Nikki Duong and Alita Mishra
Introduction: West Nile virus (WNV) is the most common arthropod borne virus and is the leading cause of domestically acquired disease in the United States.
Case Description: A 75-year-old man presented in August 2015 with sepsis and one day of confusion, fever of 104°F, a white blood cell count (WBC) of 19.80, and blood pressure of 204/91, in the setting of a recent admission for small bowel obstruction. On exam, he was only oriented to self with slurred speech, tongue and bilateral quadriceps fasciculations, cogwheel rigidity and tremor of bilateral upper arms, and dysmetria. He did not have skin changes, no meningeal signs, or visual problems. Initially, he was treated empirically for meningitis. Head computed tomography (CT), magnetic resonance imaging (MRI), abdominal CT, chest X-ray (CXR) were negative. He remained febrile and hypertensive for four days, with worsening Parkinson’s features. Blood and urine cultures were negative and antibiotics were stopped. Neurology started a Sinemet trial. Lumbar puncture (LP) revealed mild pleocytosis and no detectable WNV. On day six, his white blood cell count (WBC) resolved, blood pressures were under control, and defervesced-only with supportive care. All of his Parkinson’s symptoms resolved. On day seven, serum WNV IgM was positively elevated >5.00. One week later, he had seroconverted.
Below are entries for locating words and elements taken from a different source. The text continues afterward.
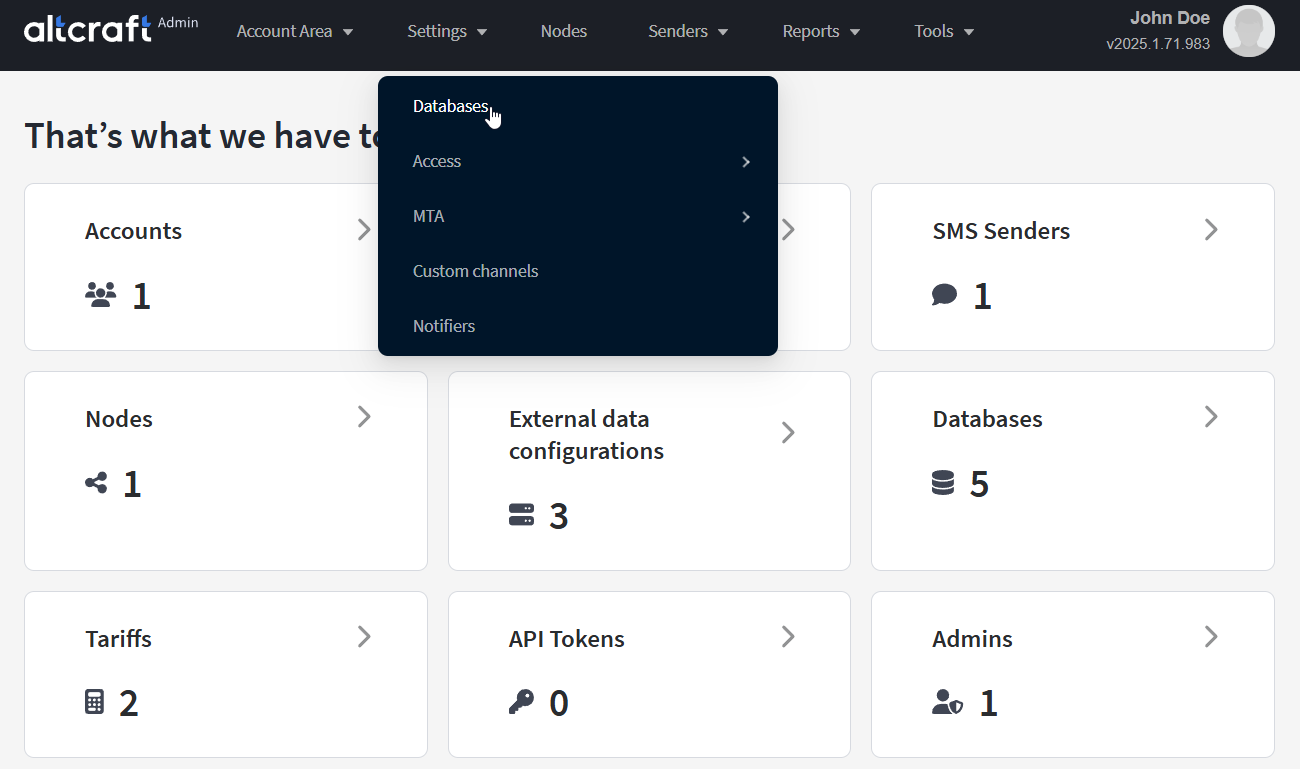Select Databases in the Settings menu
Viewport: 1300px width, 769px height.
click(x=451, y=106)
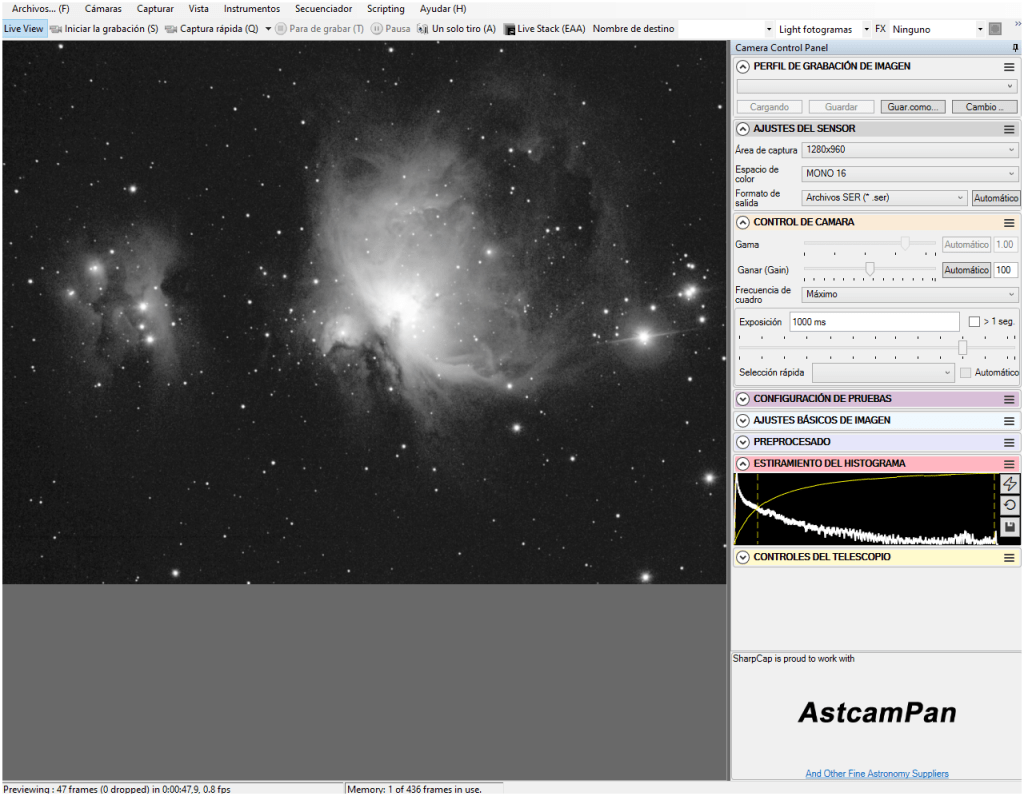This screenshot has height=796, width=1024.
Task: Open hamburger menu of Control de Camara section
Action: [1009, 223]
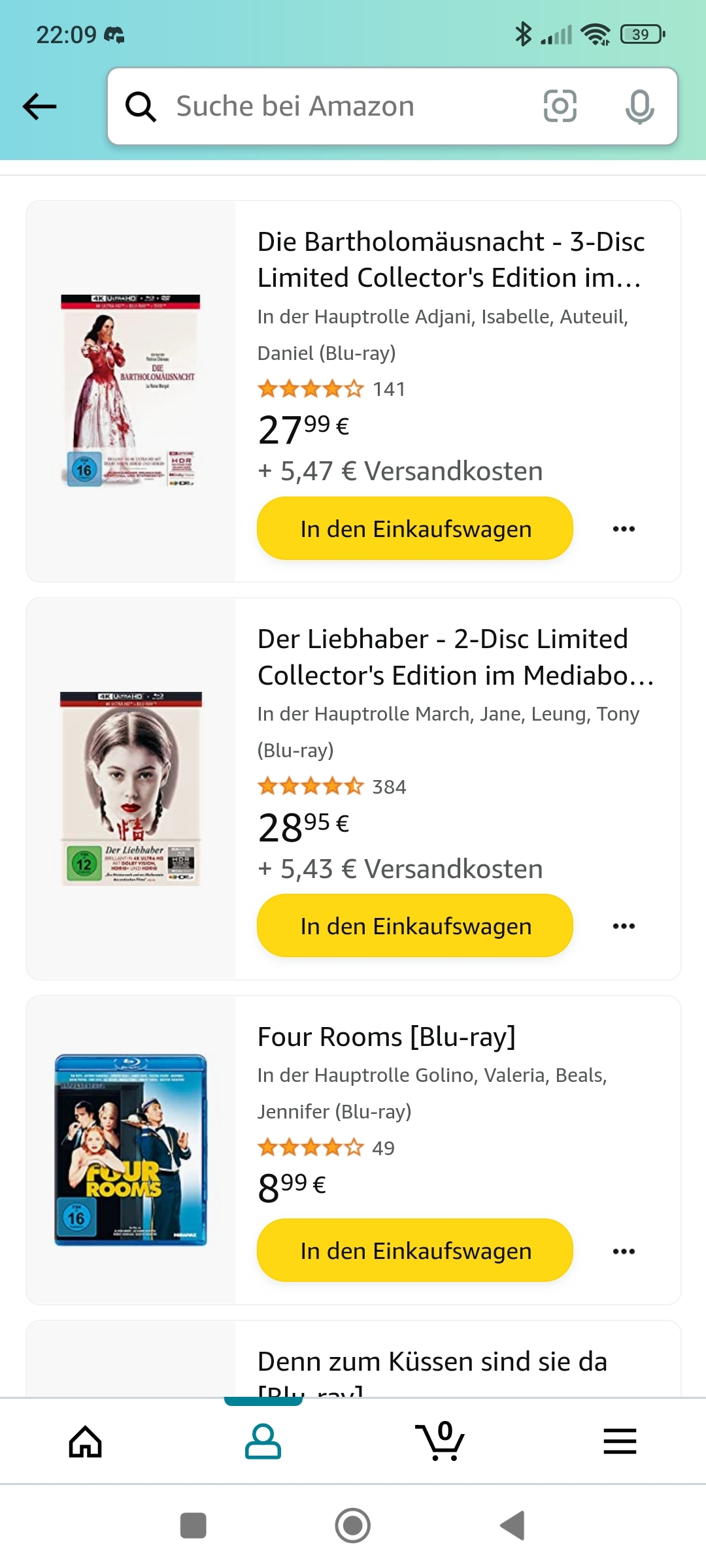Open Die Bartholomäusnacht product title

point(450,259)
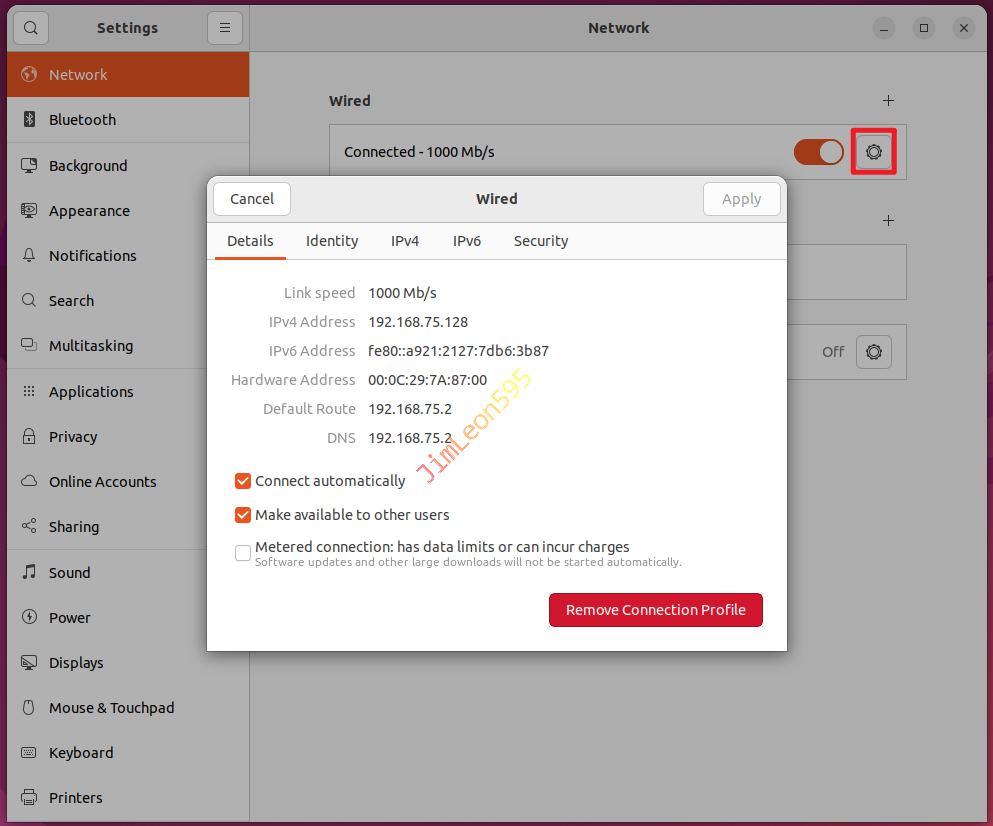Uncheck Make available to other users
Image resolution: width=993 pixels, height=826 pixels.
click(x=243, y=516)
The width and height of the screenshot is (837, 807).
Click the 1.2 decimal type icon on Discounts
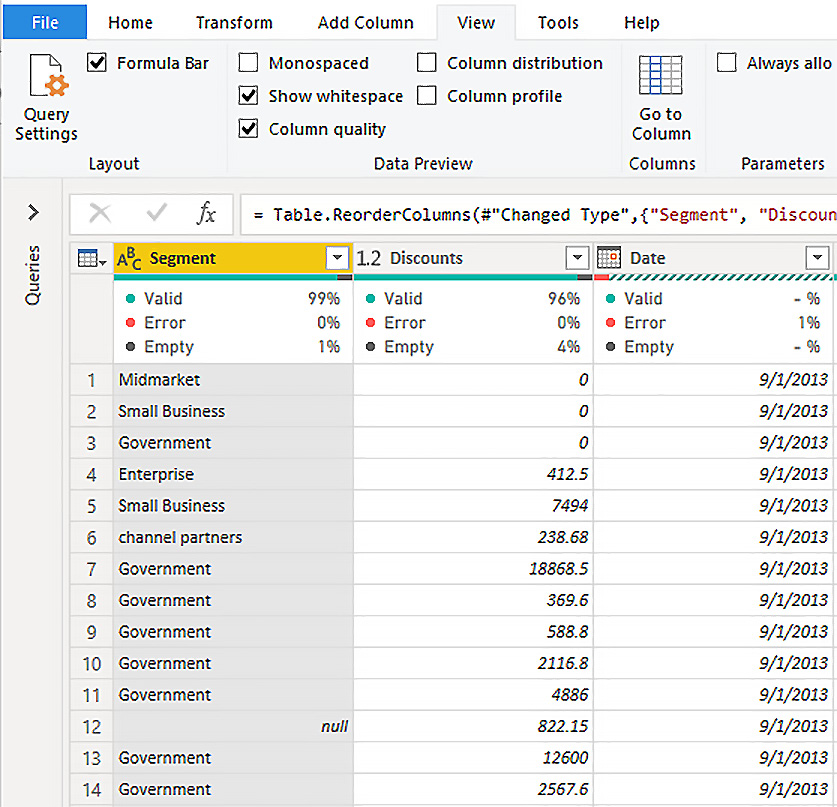point(369,259)
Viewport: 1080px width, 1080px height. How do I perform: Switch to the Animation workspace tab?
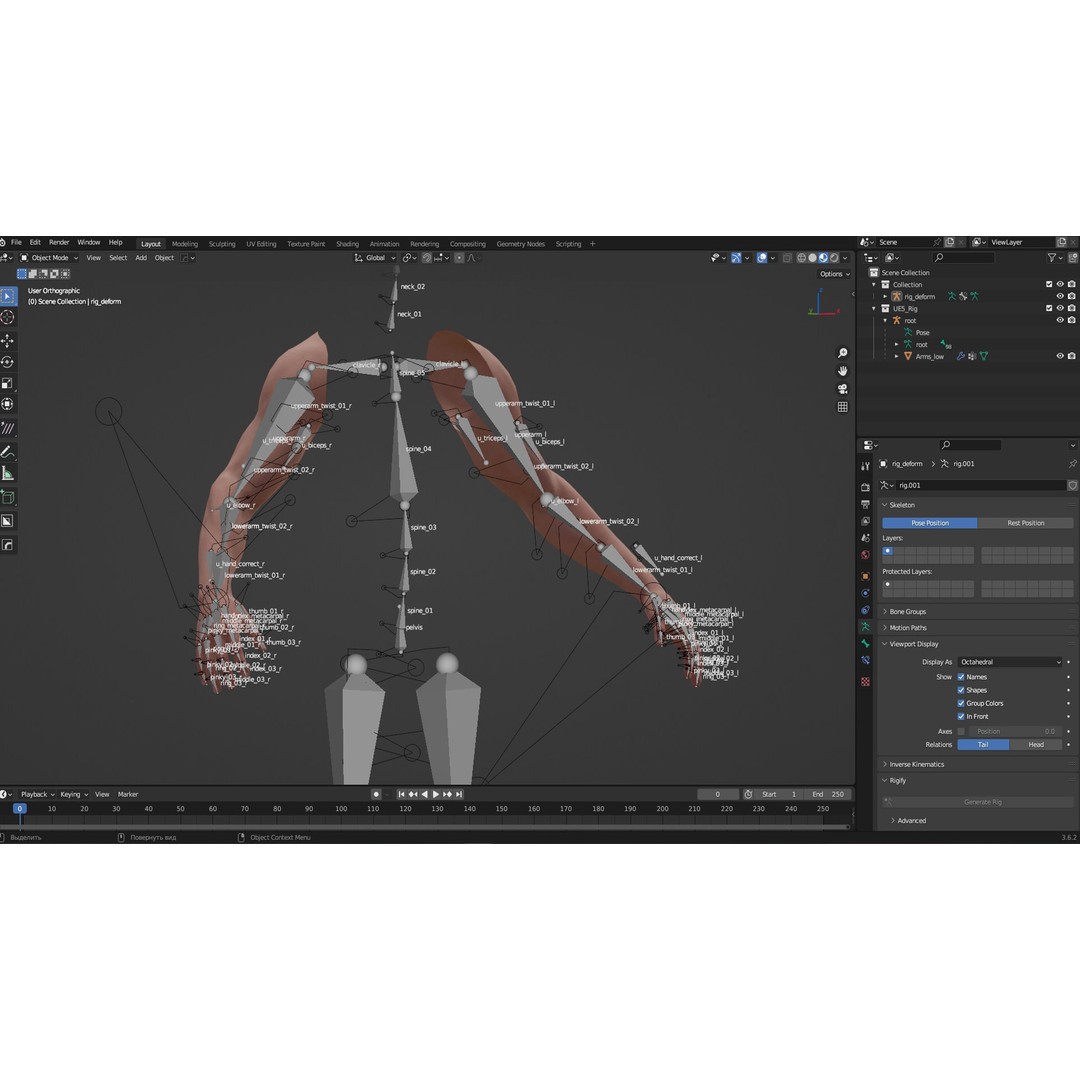coord(384,243)
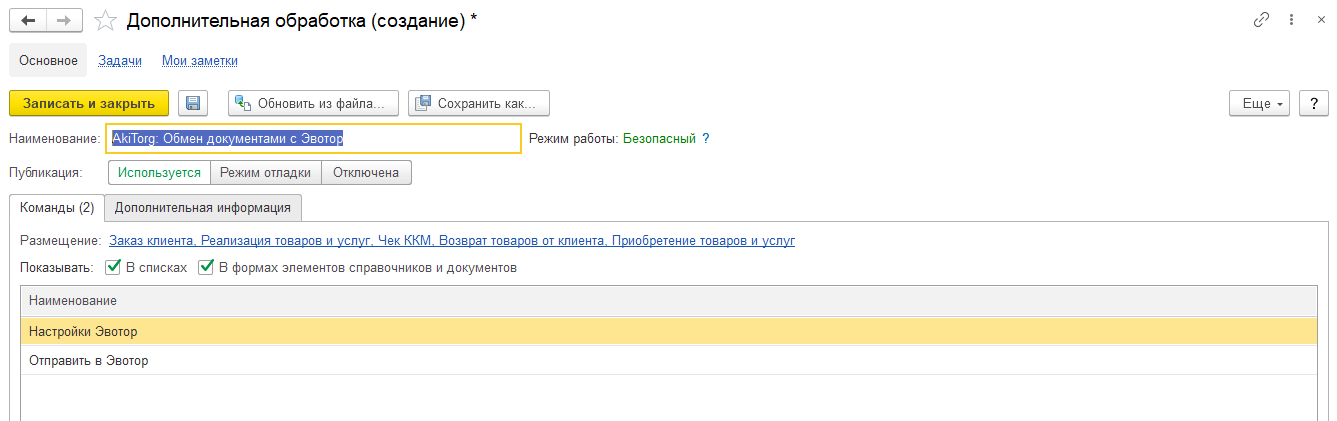The width and height of the screenshot is (1337, 421).
Task: Select the "Используется" publication option
Action: pos(160,173)
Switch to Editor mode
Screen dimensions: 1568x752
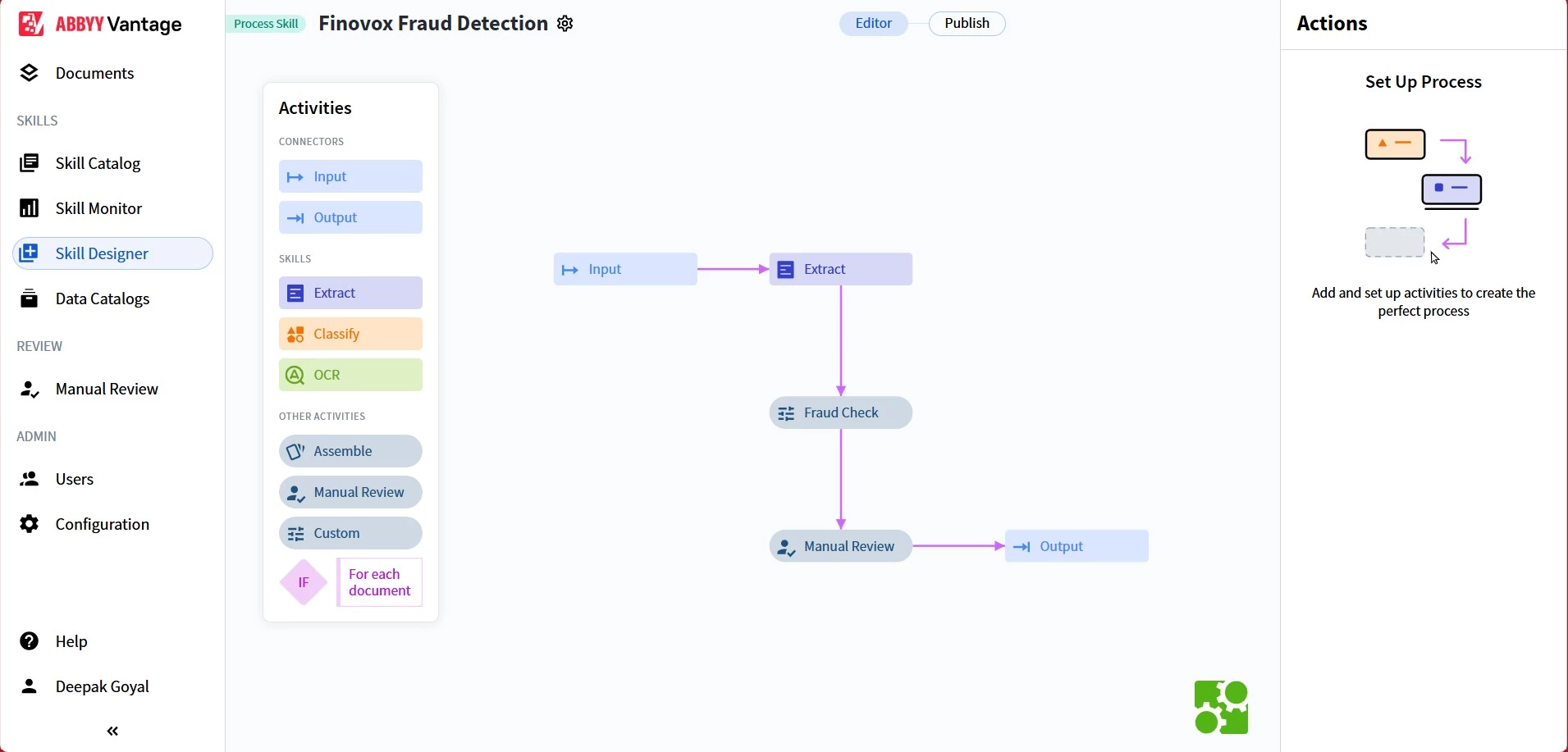tap(872, 24)
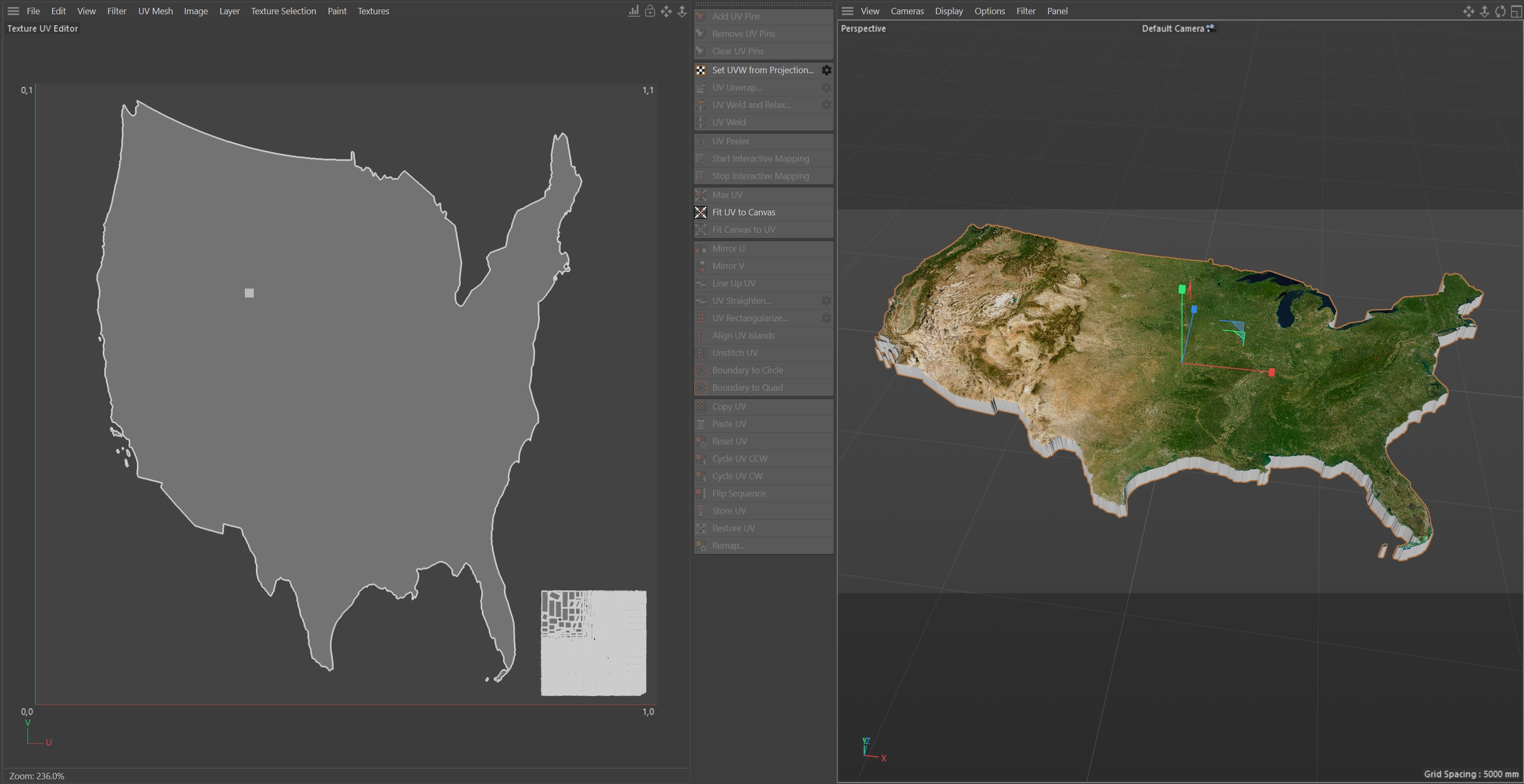Viewport: 1524px width, 784px height.
Task: Click Set UVW from Projection command
Action: (762, 70)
Discussion: The first case of WNV was isolated in 1937 in Uganda. This case report reminds us of the necessity to heighten public health awareness for WNV. It also portends the need for WNV surveillance in order to control disease spread. Our priorities need to shift toward early disease identification and implementation of control measures. Reporting databases like ArboNET are effective, however, as it currently stands, the onus of reporting lies in the hands of health care professionals. This leads to an underestimate of the actual disease prevalence and burden. Frequently, WNV cannot be detected in serum because the viremia is short lived and peaks before clinical symptoms are present. Case reports have documented that WNV can present as Parkinsonian symptoms including hypomimia, bradykinesia and postural instability. Persistent fever without a known source should initiate a search for the cause, and merits a thorough review of the patient’s social history. Treatment should be focused on supportive care while pending laboratory confirmation of WNV, and irrespective of imaging studies. Consistent with the literature, our patient did not have significant imaging findings. WNV can be a preventable disease if preventative measures are taken. Thus, the long-term sequelae of WNV, which include depression, fatigue, headaches, cognitive and muscular deficits, can be potentially avoided.